### What to work on:
In how many lines of the entries below does "Toggle" appear? Give only the number.

Dataset entries:
== Segment start ==
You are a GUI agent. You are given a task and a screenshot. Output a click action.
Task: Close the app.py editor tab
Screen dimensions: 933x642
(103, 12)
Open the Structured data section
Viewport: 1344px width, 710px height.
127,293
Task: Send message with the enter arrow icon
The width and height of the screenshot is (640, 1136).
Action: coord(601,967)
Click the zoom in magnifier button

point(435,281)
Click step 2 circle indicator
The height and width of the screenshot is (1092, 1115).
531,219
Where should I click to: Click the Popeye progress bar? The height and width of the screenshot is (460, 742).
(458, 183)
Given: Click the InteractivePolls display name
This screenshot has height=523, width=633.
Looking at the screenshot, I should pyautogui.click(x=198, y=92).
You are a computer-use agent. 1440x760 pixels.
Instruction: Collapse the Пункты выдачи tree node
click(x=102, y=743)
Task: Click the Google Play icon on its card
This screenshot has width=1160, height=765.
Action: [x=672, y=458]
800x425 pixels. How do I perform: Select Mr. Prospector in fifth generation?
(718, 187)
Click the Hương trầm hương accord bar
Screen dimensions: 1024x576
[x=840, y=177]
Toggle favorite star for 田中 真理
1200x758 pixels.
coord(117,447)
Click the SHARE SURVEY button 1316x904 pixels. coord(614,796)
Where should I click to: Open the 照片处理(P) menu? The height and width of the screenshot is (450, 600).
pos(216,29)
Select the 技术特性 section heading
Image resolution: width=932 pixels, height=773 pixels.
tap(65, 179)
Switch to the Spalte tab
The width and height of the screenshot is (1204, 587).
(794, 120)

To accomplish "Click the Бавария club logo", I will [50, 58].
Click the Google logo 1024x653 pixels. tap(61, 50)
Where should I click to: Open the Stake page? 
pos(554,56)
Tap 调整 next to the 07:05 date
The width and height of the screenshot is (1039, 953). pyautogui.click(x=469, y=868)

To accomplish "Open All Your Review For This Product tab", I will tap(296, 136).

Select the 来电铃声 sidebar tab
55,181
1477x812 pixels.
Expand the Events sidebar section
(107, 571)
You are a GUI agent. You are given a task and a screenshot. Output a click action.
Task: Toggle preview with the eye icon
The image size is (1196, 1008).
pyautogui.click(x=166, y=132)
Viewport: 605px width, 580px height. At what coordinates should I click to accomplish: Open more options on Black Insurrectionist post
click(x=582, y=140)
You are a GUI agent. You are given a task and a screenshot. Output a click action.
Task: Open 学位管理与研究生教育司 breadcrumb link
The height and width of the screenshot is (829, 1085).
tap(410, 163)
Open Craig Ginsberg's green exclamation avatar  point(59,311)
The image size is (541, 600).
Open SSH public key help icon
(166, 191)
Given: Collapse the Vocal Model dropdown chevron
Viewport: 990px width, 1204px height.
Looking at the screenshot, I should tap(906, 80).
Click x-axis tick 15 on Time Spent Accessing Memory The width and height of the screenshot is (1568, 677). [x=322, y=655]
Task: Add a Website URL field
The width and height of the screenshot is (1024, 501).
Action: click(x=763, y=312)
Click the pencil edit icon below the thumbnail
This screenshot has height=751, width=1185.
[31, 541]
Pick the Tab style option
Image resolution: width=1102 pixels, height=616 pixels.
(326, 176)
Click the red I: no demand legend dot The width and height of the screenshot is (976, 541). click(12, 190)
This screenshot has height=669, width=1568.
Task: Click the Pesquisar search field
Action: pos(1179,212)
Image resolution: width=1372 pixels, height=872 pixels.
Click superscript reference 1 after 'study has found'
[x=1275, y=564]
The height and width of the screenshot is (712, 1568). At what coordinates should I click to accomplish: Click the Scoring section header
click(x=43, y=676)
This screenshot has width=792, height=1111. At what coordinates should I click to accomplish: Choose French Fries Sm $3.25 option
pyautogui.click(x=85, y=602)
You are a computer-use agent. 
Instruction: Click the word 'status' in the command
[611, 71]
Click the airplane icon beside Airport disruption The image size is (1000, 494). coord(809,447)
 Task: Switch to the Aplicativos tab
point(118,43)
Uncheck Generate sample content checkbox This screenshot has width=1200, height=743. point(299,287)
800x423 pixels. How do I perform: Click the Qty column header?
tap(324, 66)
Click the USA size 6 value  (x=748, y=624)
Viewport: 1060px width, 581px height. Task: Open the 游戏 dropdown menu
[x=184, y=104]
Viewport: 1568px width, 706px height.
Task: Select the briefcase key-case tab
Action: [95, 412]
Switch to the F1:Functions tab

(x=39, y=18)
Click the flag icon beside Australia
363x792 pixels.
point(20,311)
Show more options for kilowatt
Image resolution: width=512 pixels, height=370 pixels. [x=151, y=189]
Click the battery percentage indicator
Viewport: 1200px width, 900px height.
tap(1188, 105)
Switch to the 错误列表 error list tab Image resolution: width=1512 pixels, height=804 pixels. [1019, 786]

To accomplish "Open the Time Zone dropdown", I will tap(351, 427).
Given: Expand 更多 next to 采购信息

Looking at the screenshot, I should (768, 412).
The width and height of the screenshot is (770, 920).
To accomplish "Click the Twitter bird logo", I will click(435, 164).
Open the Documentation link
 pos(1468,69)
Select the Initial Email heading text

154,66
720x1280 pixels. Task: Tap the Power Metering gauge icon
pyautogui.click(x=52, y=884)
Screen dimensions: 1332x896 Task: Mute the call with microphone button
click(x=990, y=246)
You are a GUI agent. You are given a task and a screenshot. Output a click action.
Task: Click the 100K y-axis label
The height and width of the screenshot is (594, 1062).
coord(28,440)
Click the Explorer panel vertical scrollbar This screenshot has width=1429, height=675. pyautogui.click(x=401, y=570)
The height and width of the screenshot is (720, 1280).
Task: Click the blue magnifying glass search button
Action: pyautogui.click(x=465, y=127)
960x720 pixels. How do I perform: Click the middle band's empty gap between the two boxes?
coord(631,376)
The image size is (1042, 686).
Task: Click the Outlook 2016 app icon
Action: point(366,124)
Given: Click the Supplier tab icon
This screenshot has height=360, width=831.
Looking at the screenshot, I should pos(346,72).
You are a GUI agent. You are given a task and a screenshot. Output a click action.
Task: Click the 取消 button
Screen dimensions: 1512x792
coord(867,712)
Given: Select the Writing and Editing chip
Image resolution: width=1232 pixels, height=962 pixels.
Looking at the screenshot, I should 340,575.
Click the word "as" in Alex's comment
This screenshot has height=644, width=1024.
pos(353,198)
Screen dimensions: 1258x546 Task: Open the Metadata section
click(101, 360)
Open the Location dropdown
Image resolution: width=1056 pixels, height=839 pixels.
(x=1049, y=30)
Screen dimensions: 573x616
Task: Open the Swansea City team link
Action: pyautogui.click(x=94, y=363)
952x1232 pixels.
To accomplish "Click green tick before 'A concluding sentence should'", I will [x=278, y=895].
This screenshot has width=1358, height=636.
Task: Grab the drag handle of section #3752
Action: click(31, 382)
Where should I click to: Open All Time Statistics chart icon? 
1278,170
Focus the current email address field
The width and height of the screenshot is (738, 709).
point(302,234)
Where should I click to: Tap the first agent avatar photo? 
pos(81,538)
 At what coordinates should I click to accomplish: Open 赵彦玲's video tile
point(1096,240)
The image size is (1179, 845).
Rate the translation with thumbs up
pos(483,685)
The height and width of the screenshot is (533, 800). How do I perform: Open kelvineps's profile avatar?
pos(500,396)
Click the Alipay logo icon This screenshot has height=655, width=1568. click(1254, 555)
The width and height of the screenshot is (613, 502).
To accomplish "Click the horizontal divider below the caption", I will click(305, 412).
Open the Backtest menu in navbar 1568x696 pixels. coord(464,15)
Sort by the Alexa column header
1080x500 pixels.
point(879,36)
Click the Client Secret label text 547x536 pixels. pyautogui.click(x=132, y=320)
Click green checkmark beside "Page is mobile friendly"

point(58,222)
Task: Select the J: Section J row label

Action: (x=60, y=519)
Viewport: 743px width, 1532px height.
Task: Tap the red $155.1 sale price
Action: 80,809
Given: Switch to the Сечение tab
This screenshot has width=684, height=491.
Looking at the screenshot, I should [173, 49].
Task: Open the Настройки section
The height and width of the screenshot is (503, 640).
== Segment end ==
### Written answer:
2